# [What you will do]
Consider the entries below. Count the lines holding the string "icon" and state the number only.

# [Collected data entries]
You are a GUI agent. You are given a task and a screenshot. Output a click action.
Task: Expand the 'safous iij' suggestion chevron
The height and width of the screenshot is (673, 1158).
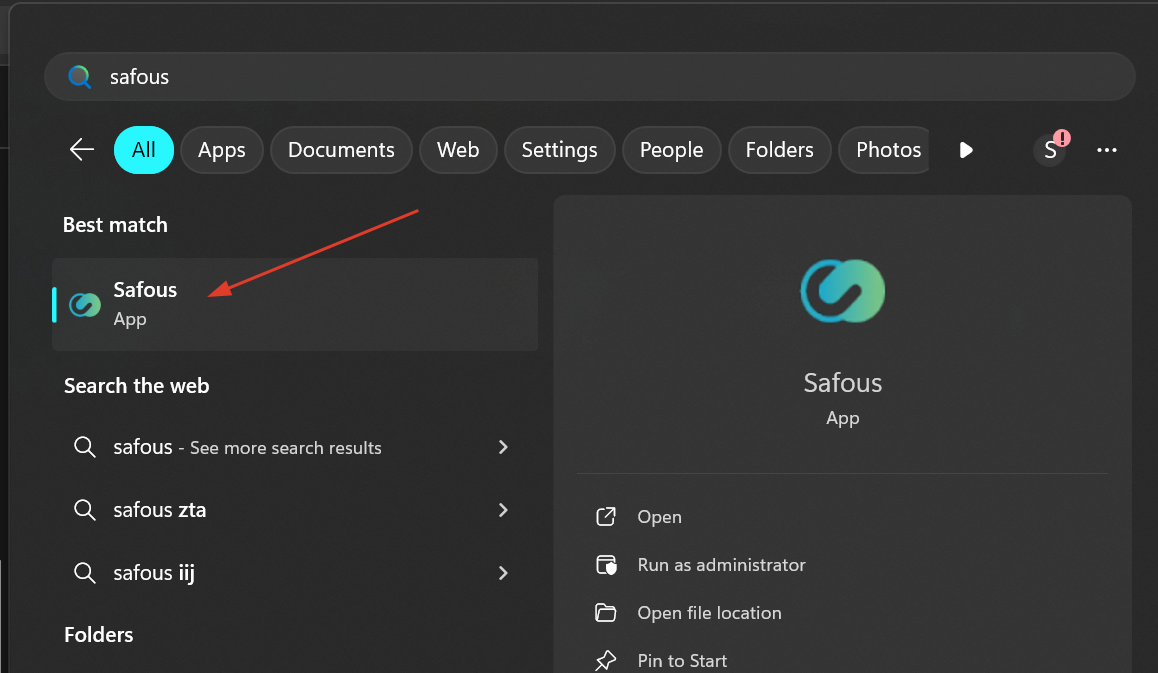tap(503, 573)
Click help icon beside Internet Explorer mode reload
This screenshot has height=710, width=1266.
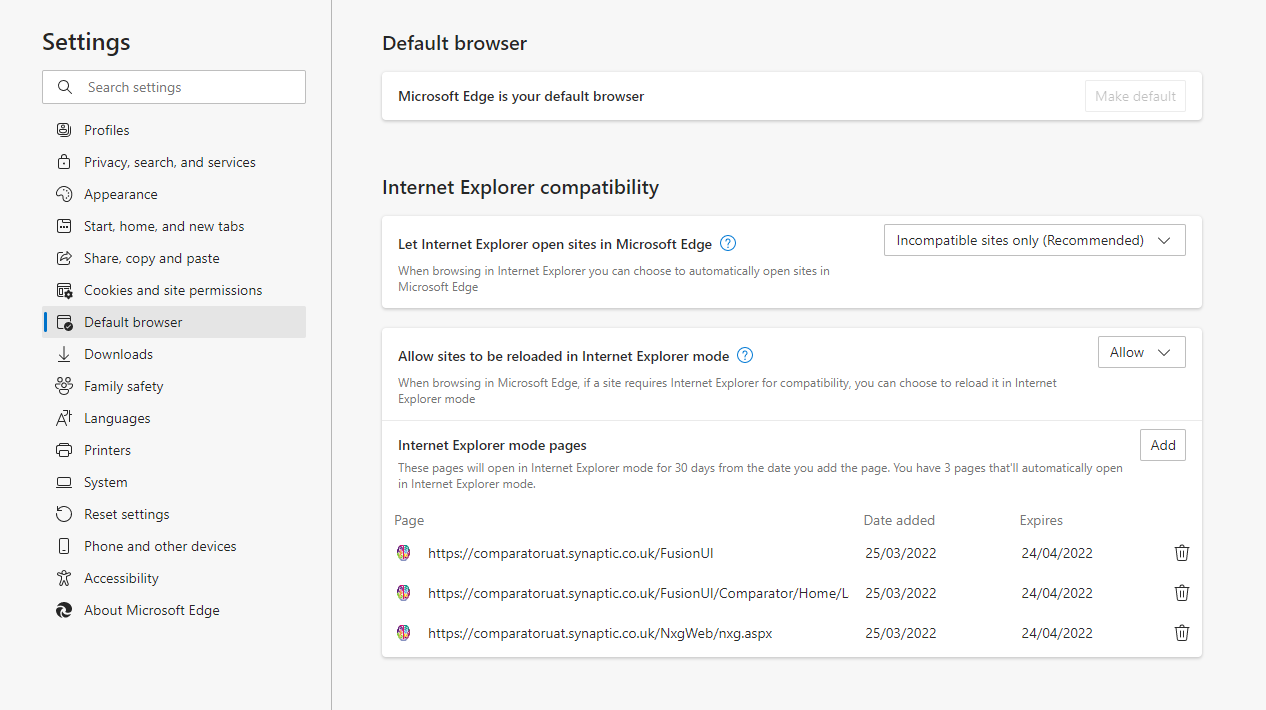(745, 355)
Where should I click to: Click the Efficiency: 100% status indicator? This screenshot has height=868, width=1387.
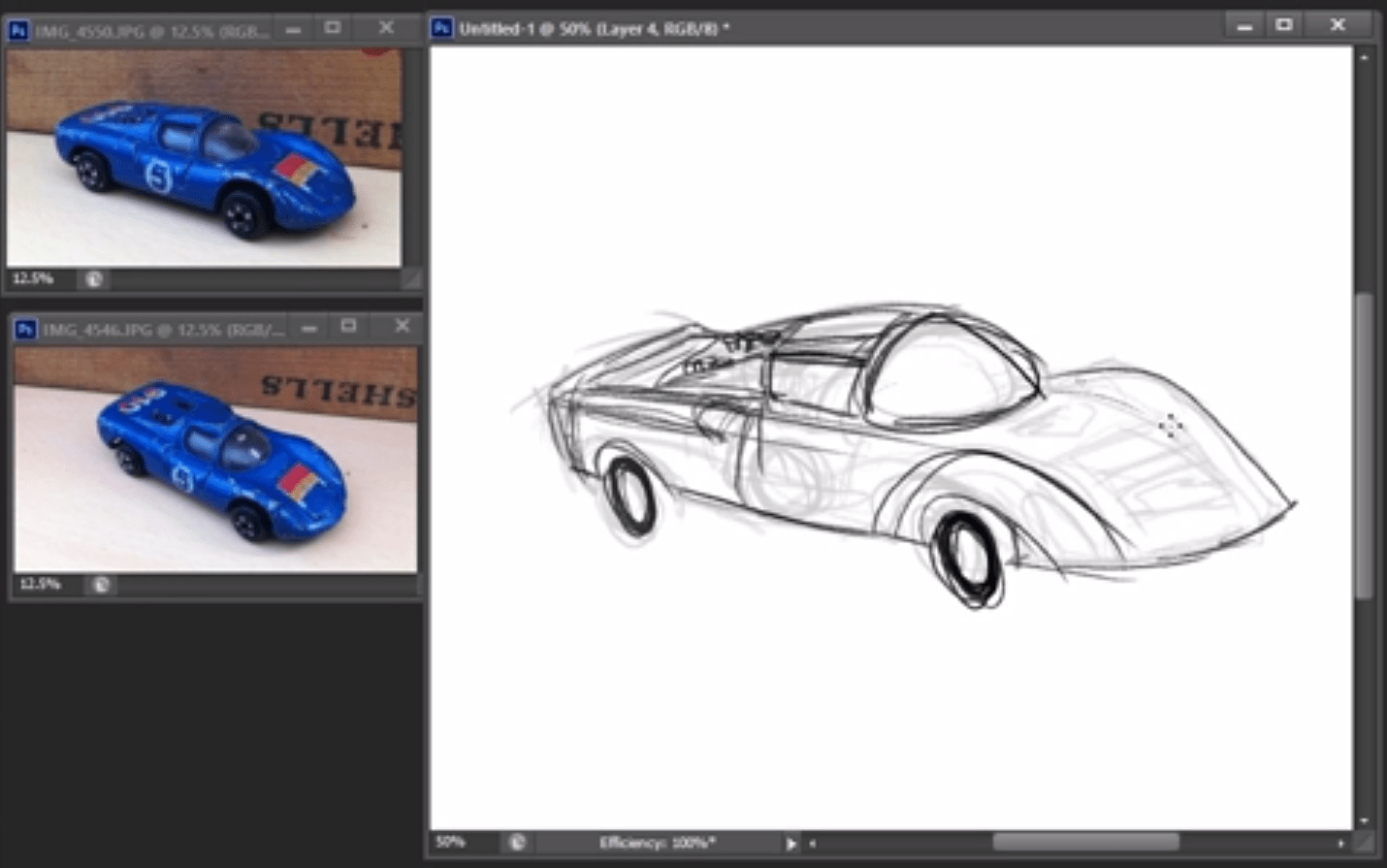point(658,843)
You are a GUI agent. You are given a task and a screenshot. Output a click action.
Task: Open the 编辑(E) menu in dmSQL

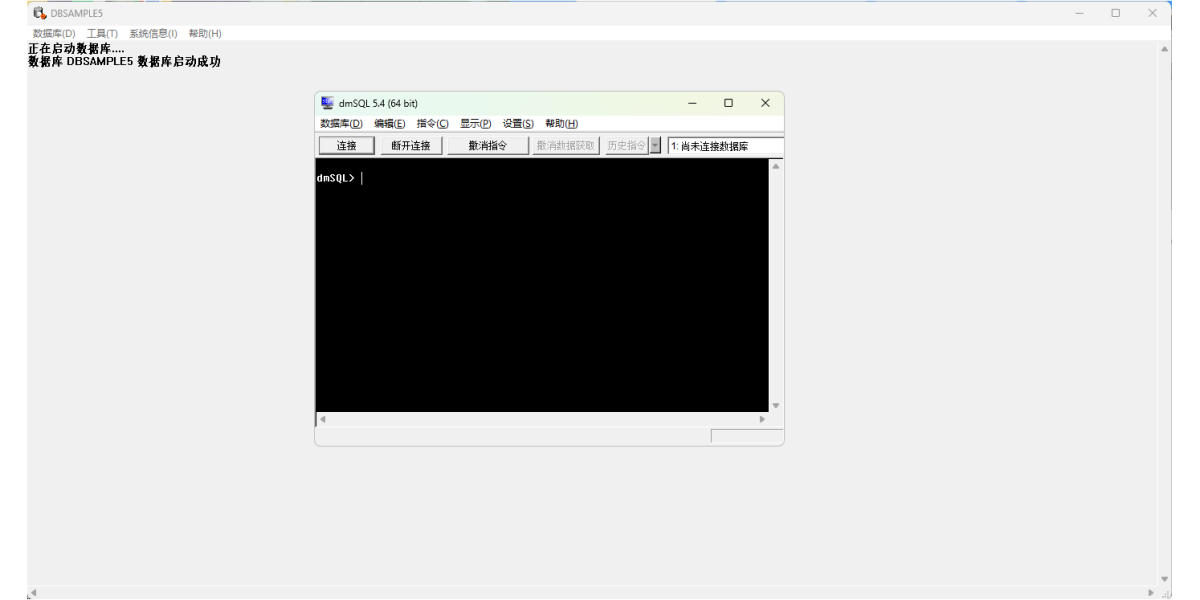pos(390,124)
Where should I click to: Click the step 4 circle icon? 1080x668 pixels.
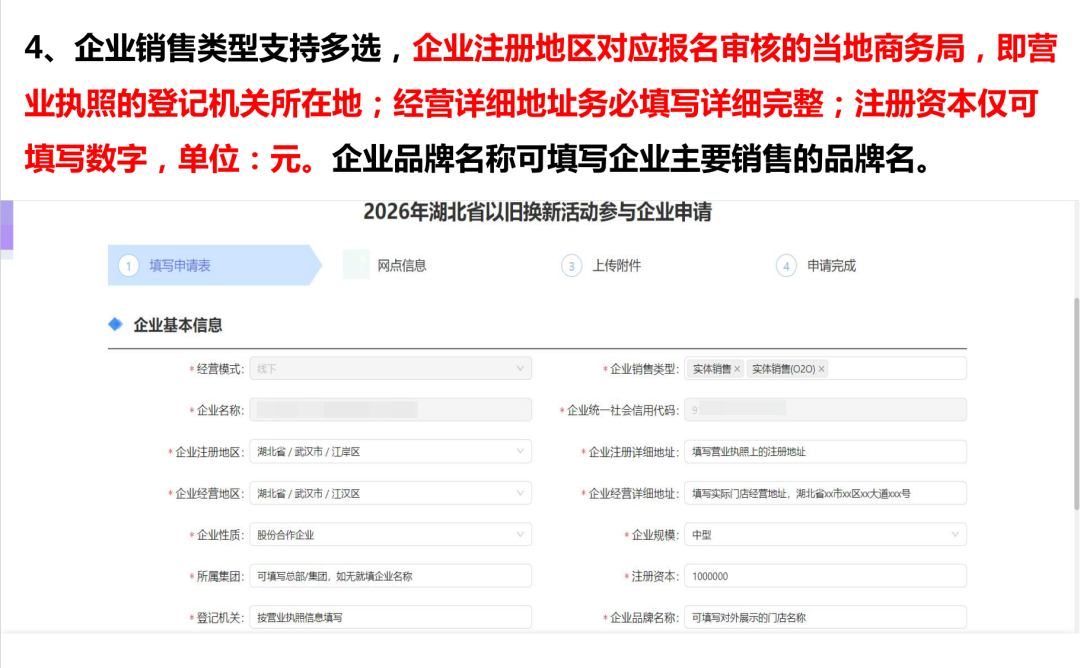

# [Output below]
2